Ashcroft OKs remapping plan: Partisan politics, foes say
The Justice Department's preclearance decision is a critical first step to a swift implementation of the state's congressional plan -- a plan that reflects rather than frustrates current Texas voting trends.
- Greg Abbott, Texas Attorney General
The Bush-Ashcroft Justice Department has been the most political ever to oversee the administration of civil rights.
- J. Gerald Hebert
The Voting Rights Act has been hijacked by the political ideologues. A clearly retrogressive, discriminatory plan has been approved by the Justice Department to further the political agenda of the White House regardless of its impact on minority voters.
- Brent Wilkes, national LULAC president
As I was reading this piece, I could hear the voice of Claude Rains screaming in my head ("I AM SHOCKED- SHOCKED THAT THERE IS GAMBLING TAKING PLACE...."). A slash-and-burn Republican approving a Congressional redistrcting map that will give Republicans absolute hegemony in Texas? I know, I was shocked as well, but this is the reality that is being shoved down the throats of Texans. Of course, the flip side is that if you're a white Republican, life is only going to get better for you.

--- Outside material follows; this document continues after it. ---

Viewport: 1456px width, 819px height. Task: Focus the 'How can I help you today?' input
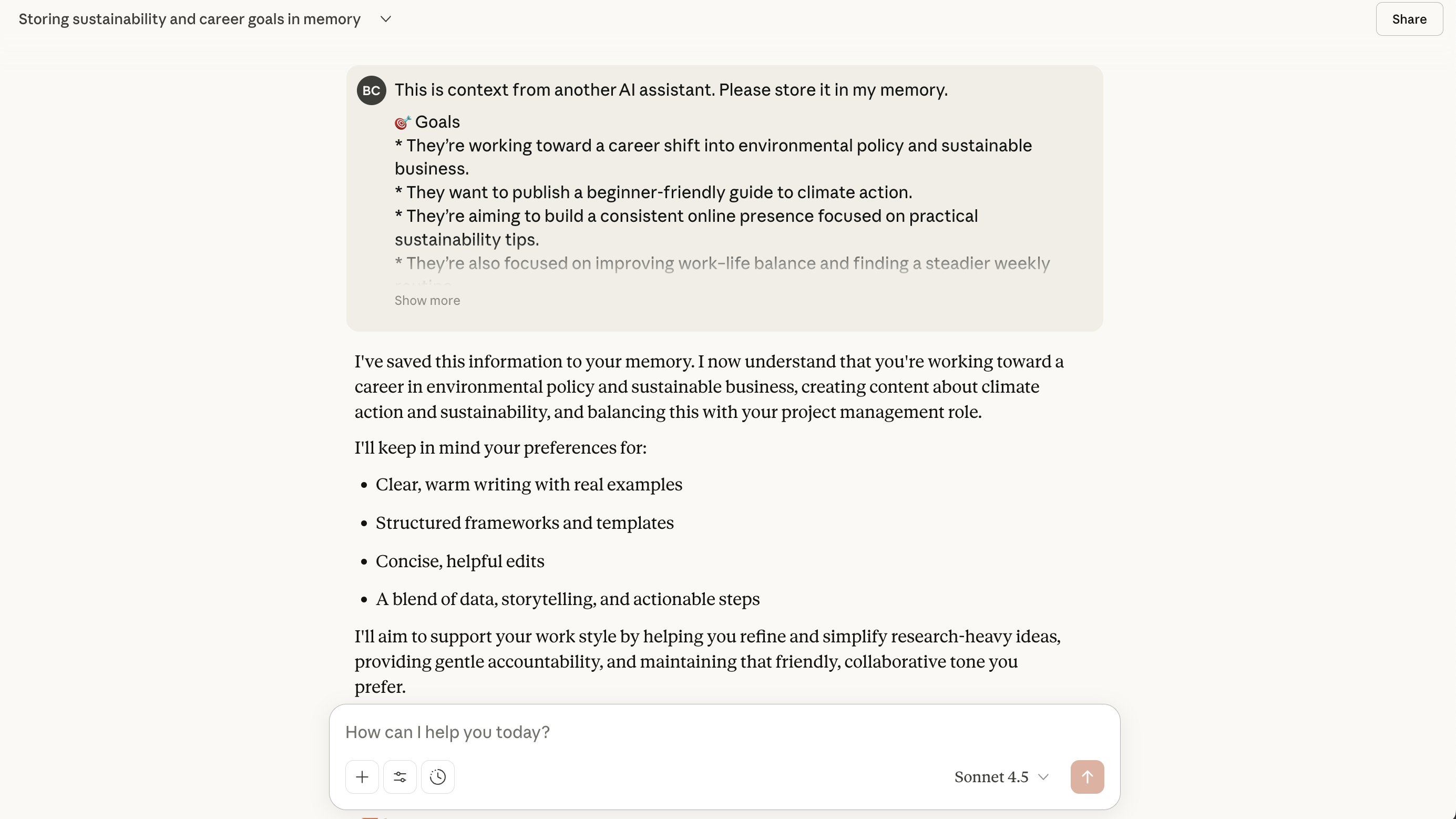pyautogui.click(x=678, y=732)
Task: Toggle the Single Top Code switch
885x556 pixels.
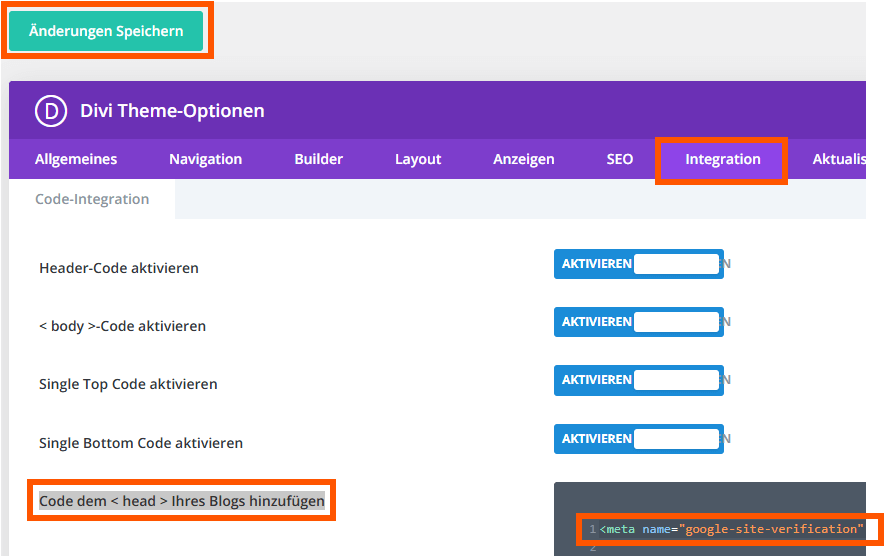Action: [x=638, y=380]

The reality is that, in the end, this plan will likely stand as is. It will pass legal muster, and eventually Democrats will realize that they are throwing good money after bad in continuing the fight. This is not to say that the DeLay redistricting plan is a good one, however. Of course, the assessment of the plan depends on which side of the political fence you happen to occupy. From where I sit, this plan was little more than a naked power grab on behalf of Tom DeLay and Tom Craddick. The fact that it disenfranchises minorities is viewed by most Republicans as merely a side-effect. Frankly, African-Americans and Hispanics are not the concern of Republicans, since few of them vote Republican.
I understand that Texas is an overwhlemingly Republican state. That reality is an established fact. What concerns me about this plan is that it appears to have been all about giving Tom DeLay the Republican seats from Texas that he demands. The impact on minority Texans has not even been so much as an afterthought to those Republicans powerful enough to have been pushing this plan.
With this plan, Texas is even more definitively divided into "Haves" and "Have-nots". Of course, inclusiveness has never been part of the Republican Party platform. Tom DeLay's redistricting plan simply confirms that reality- like there was any doubt before this travesty.